Most candidates mentally model servers as having 4-8 cores, 16 GB of RAM, and spinning hard drives. That was reasonable in 2012. Today's cloud instances look nothing like that.

Resource	"Mental Model" (2010)	Modern Cloud Instance (2024)	Difference
CPU Cores	4-8	96-192 vCPUs	12-24x
RAM	16 GB	256-1024 GB	16-64x
Disk I/O (random)	100-200 IOPS (HDD)	100,000+ IOPS (NVMe SSD)	500-1000x
Disk I/O (sequential)	100 MB/s (HDD)	3-7 GB/s (NVMe SSD)	30-70x
Network	1 Gbps	10-100 Gbps	10-100x

The single biggest hardware upgrade for write-heavy systems is swapping HDD for NVMe SSD. Random I/O — the kind databases do constantly when updating B-tree pages and flushing WAL segments — gets 500-1000x faster. That alone can turn a "we need to shard" problem into a "we're fine on one box" solution.

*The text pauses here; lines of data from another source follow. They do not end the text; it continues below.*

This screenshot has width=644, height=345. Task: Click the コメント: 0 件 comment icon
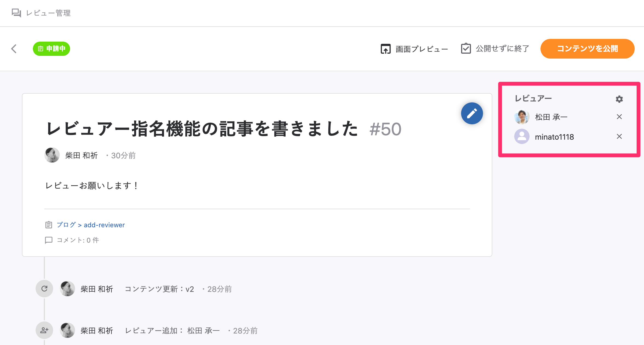pyautogui.click(x=48, y=240)
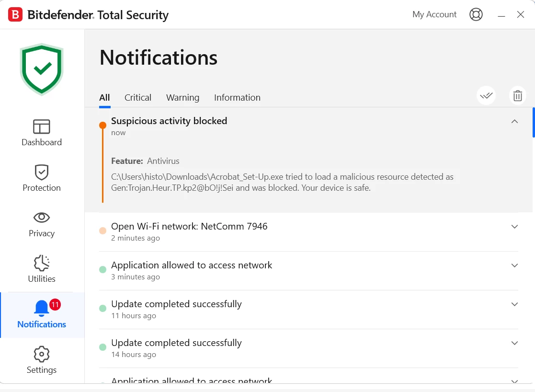This screenshot has width=535, height=392.
Task: Open the support lifebuoy icon
Action: tap(476, 14)
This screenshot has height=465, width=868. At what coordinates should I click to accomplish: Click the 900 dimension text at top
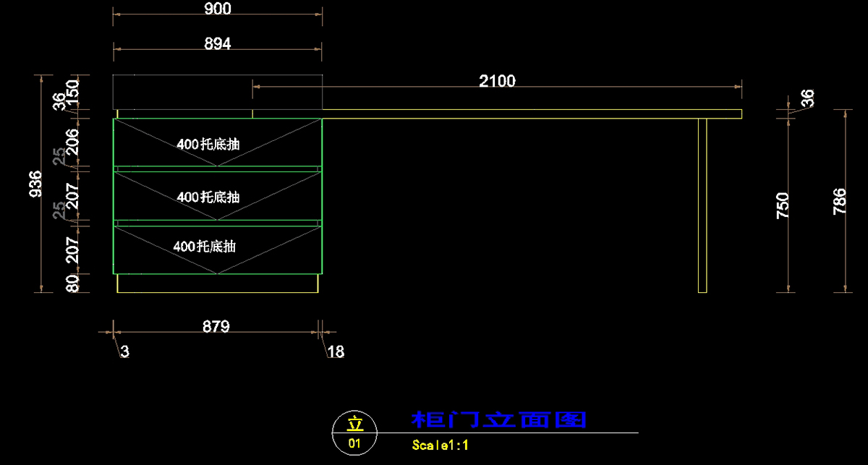(x=218, y=9)
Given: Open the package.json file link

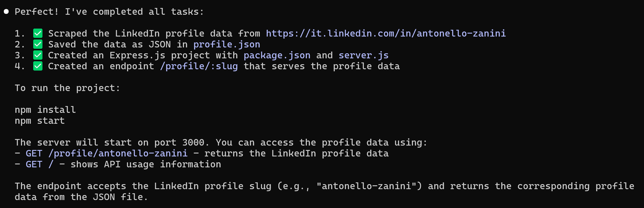Looking at the screenshot, I should 277,55.
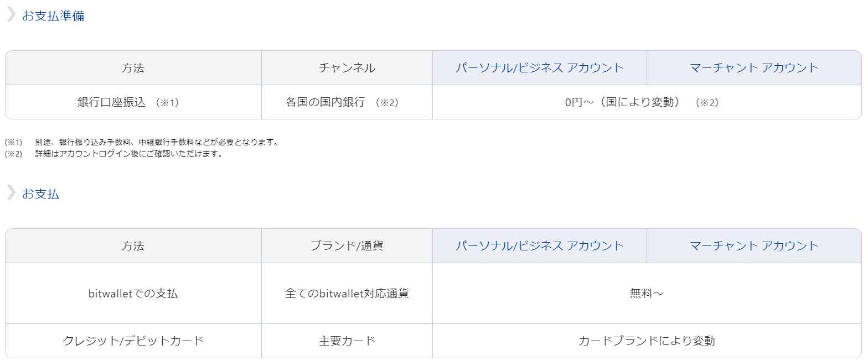Click パーソナル/ビジネス アカウント header in first table
Viewport: 868px width, 361px height.
(540, 68)
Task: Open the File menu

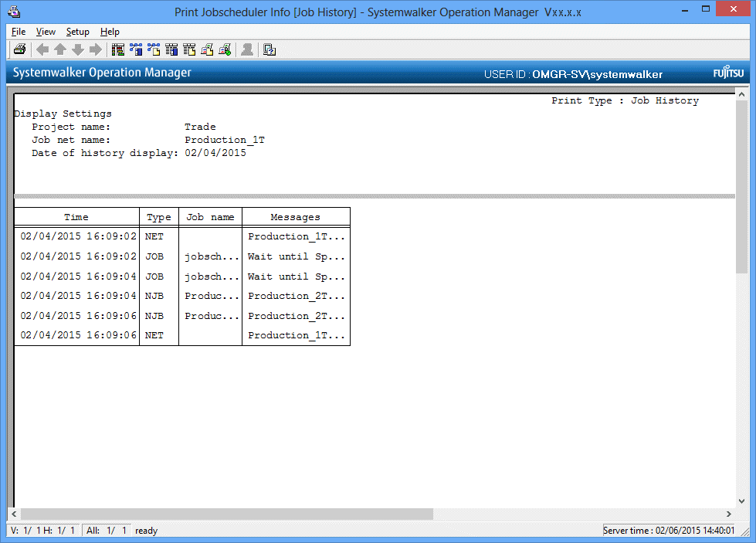Action: [19, 32]
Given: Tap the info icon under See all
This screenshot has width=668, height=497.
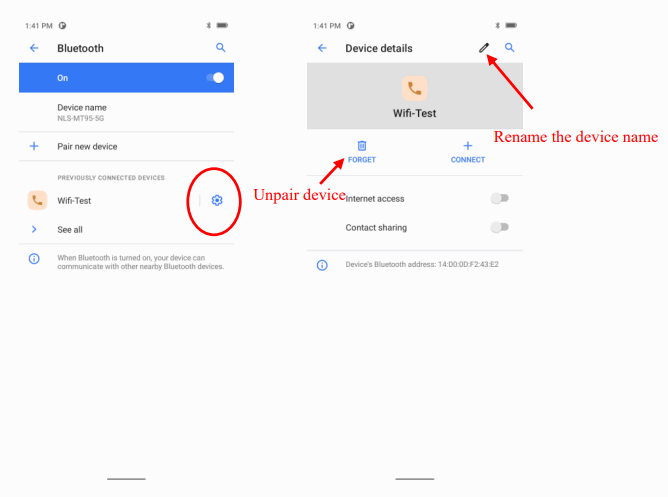Looking at the screenshot, I should [x=34, y=259].
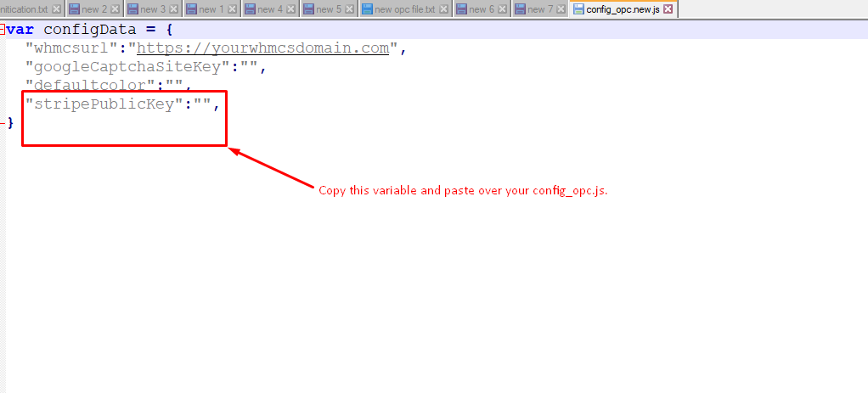This screenshot has height=393, width=868.
Task: Close the 'new 3' tab
Action: [174, 9]
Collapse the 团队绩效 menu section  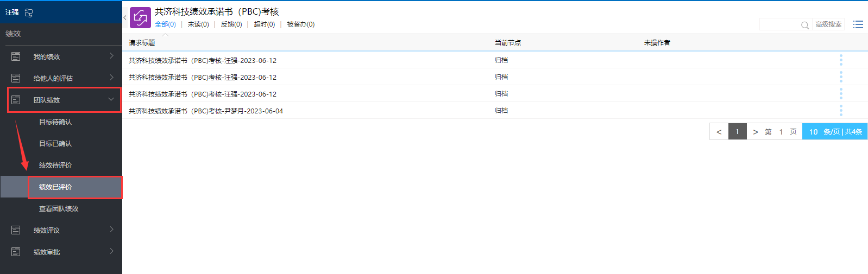tap(111, 100)
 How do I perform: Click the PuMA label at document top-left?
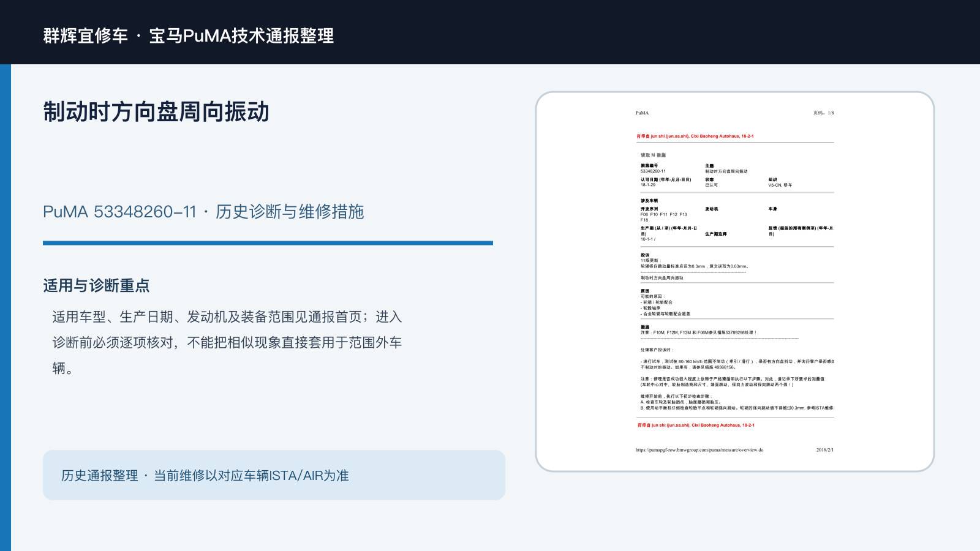pyautogui.click(x=642, y=113)
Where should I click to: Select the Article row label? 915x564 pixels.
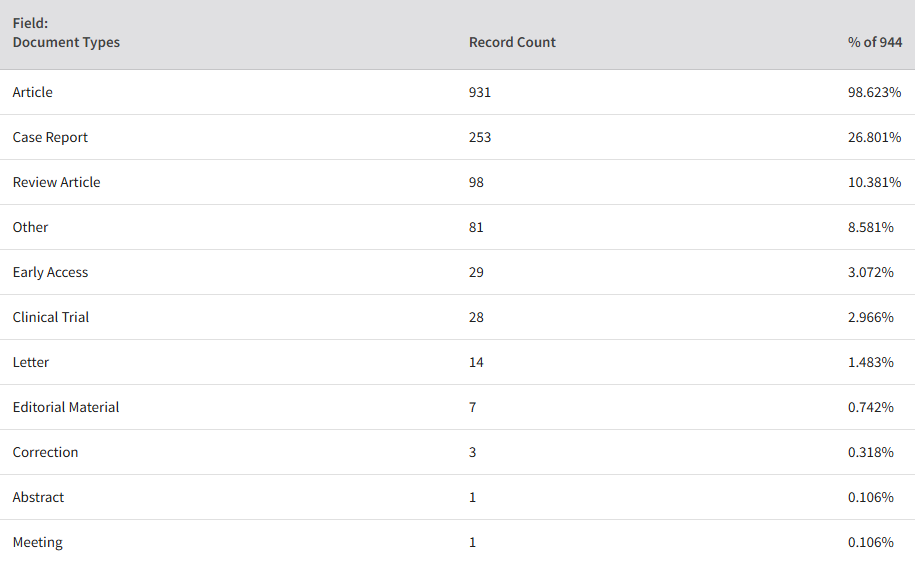pos(33,92)
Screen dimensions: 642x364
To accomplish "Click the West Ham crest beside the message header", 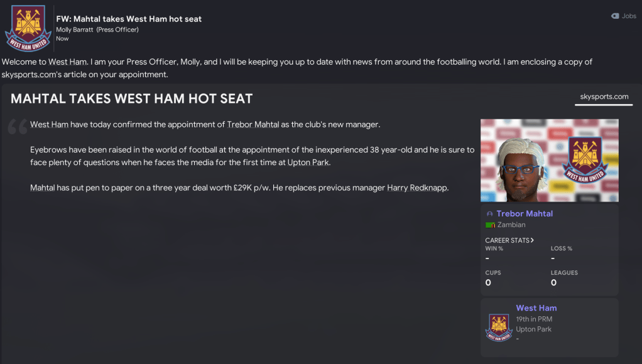I will pos(28,28).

Adding RAM helps too: the more of the write buffer (memtable, WAL buffer, InnoDB buffer pool) that fits in memory, the fewer disk flushes you need. Disk flushes are where writes go to die.

Interview Move

Mention vertical scaling briefly. It shows you don't prematurely add complexity. Something like: "Before distributing writes, I'd make sure we're on appropriate hardware — NVMe SSDs and sufficient RAM for write buffers. That alone can handle 10x more writes." But don't fight the interviewer if they push for distributed solutions. They have a rubric, and it probably includes sharding.

The Storage Engine Matters More Than You Think

Not all databases write data the same way. The storage engine architecture determines your write ceiling. Pick the wrong one and no amount of tuning will save you.

B-tree Databases (PostgreSQL, MySQL/InnoDB)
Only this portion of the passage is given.